The Purchase Yield and Purchase Price in relation to each Series is expected to be determined at or around midday (London time) (the Pricing Time) today in the manner described in the Tender Offer Memorandum.
For the avoidance of doubt, the results of the Company's invitation to holders of its outstanding £300,000,000 3.000 per cent. Notes due 2023 (XS1531151253) for purchase by the Company for cash, which was made subject to the terms and conditions contained in the Tender Offer Memorandum, will be announced as soon as reasonably practicable after the Pricing Time and in accordance with the Tender Offer Memorandum.
The expected Settlement Date is 6 June 2023.
Full details concerning the Offers are set out in the Tender Offer Memorandum.
Questions and requests for assistance in connection with the Offers may be directed to the Dealer Managers and the Tender Agent, the contact details for both of which are set out below.
The Dealer Managers
BNP Paribas
16, Boulevard des Italiens
75009 Paris
France
Telephone: +33 1 55 77 78 94
Attention: Liability Management Group
Email: liability.management@bnpparibas.com
NatWest Markets Plc
250 Bishopsgate
London EC2M 4AA
United Kingdom
Telephone: +44 20 7678 5222
Attention: Liability Management
Email: NWMLiabilityManagement@natwestmarkets.com
The Tender Agent
Kroll Issuer Services Limited
The Shard
32 London Bridge Street
London SE1 9SG
United Kingdom
Telephone: +44 20 7704 0880
Attention: David Shilson
Email: marksandspencer@is.kroll.com
Website: https://deals.is.kroll.com/marksandspencer
This announcement is released by Marks and Spencer plc and contains information that qualified or may have qualified as inside information for the purposes of Article 7 of the Market Abuse Regulation (EU) 596/2014 (MAR), as it forms part of UK domestic law by virtue of the EUWA (UK MAR), encompassing information relating to the Offers described above. For the purposes of UK MAR and Article 2 of the binding technical standards published by the Financial Conduct Authority in relation to MAR as regards Commission Implementing Regulation (EU) 2016/1055, this announcement is made by Jeremy Townsend, Chief Financial Officer at Marks and Spencer plc.

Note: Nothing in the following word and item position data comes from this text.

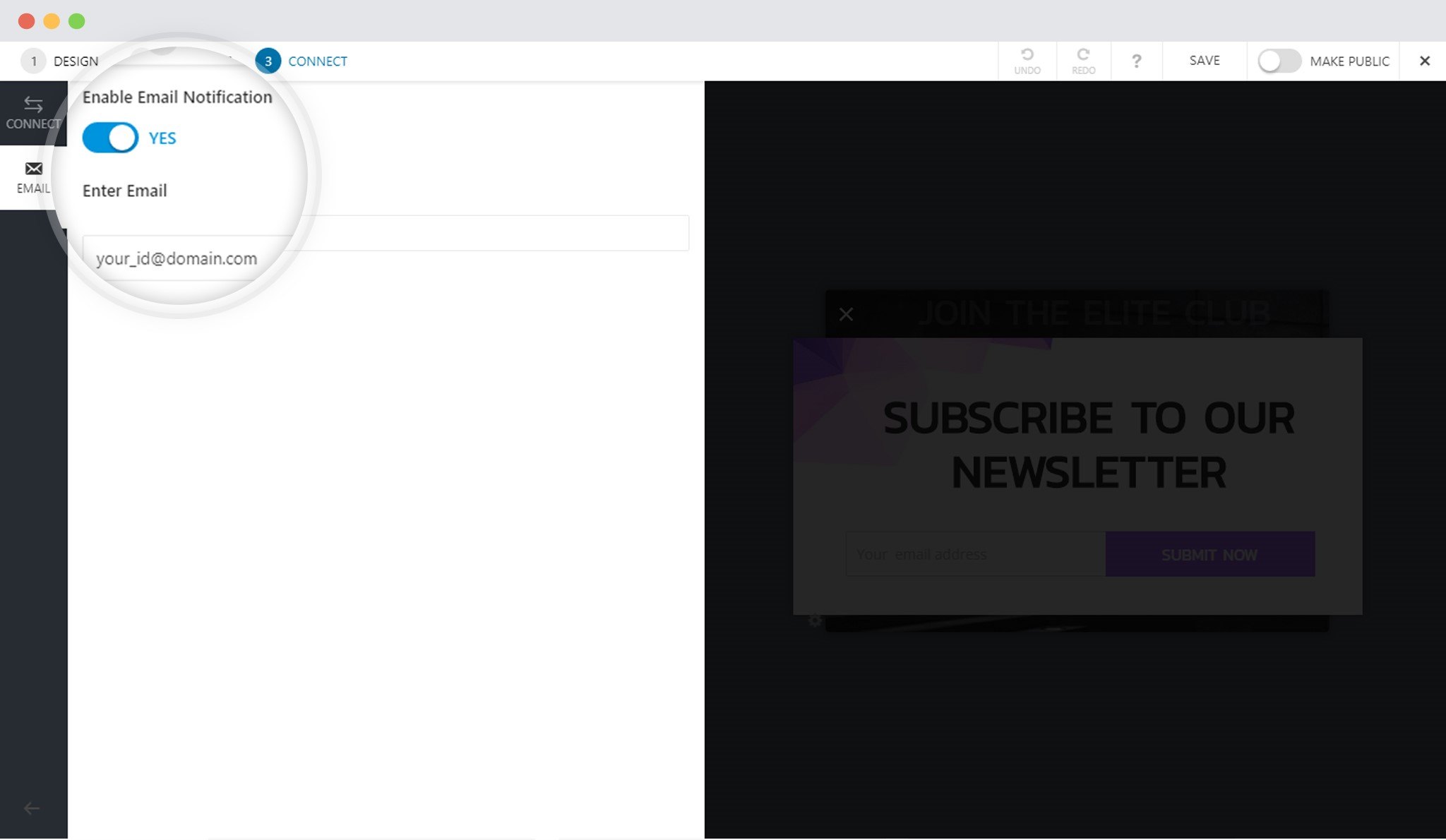Close the popup preview with X icon
The height and width of the screenshot is (840, 1446).
[846, 315]
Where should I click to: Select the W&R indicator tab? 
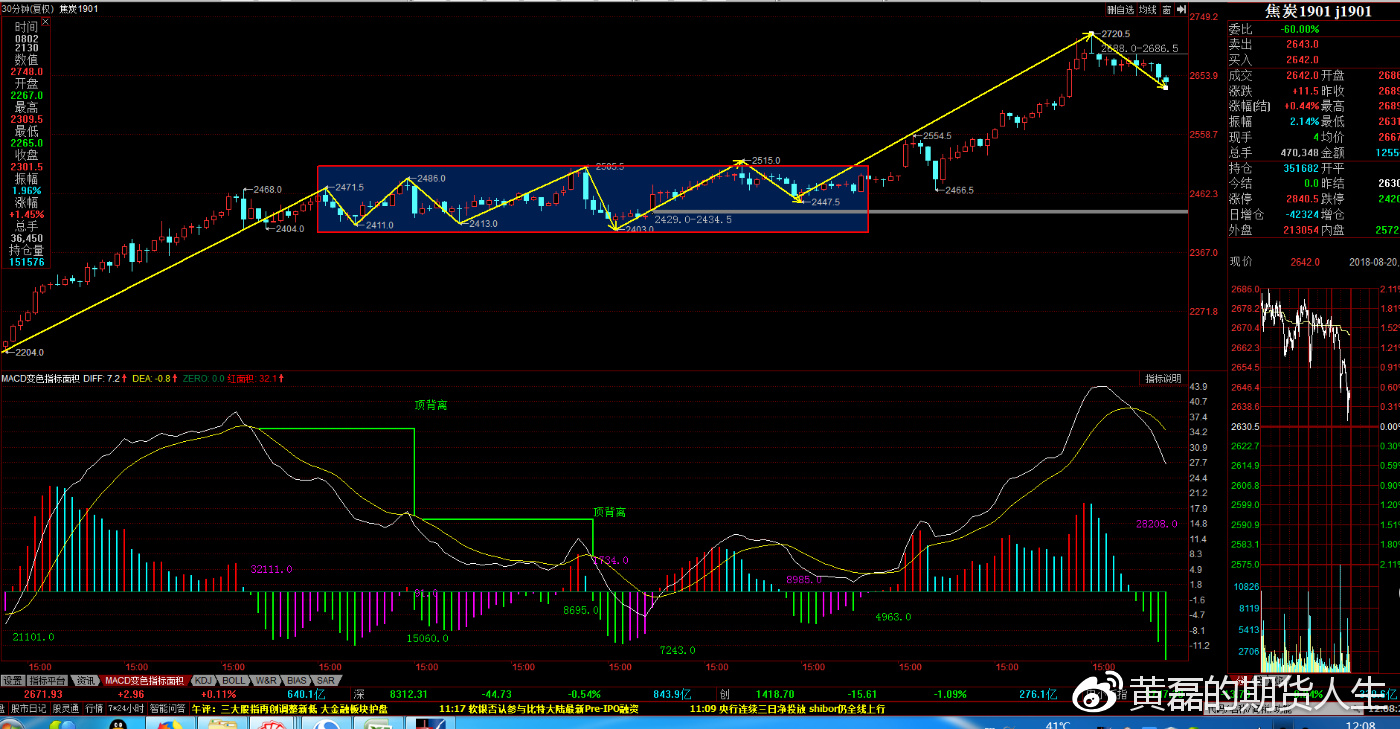pyautogui.click(x=266, y=680)
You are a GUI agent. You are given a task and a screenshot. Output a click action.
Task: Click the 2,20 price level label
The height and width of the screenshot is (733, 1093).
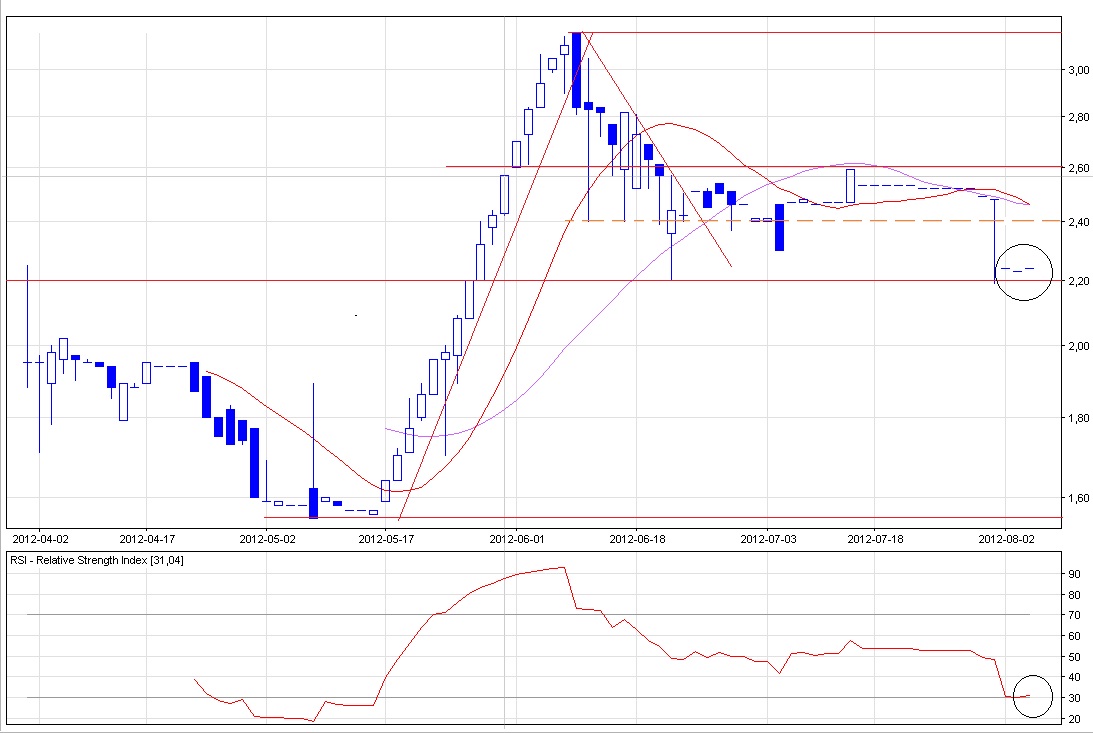(1076, 282)
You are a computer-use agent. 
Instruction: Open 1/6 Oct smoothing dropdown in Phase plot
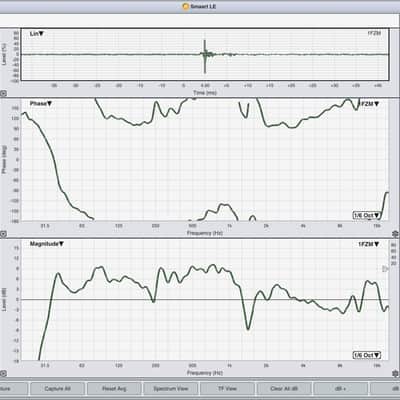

DISCLAIMER This announcement must be read in conjunction with the Tender Offer Memorandum. No offers or invitation to acquire any securities is being made pursuant to this announcement. The distribution of this announcement and the Tender Offer Memorandum in certain jurisdictions may be restricted by law. Persons into whose possession this announcement and/or the Tender Offer Memorandum comes are required by each of the Company, the Dealer Managers and the Tender Agent to inform themselves about, and to observe, any such restrictions.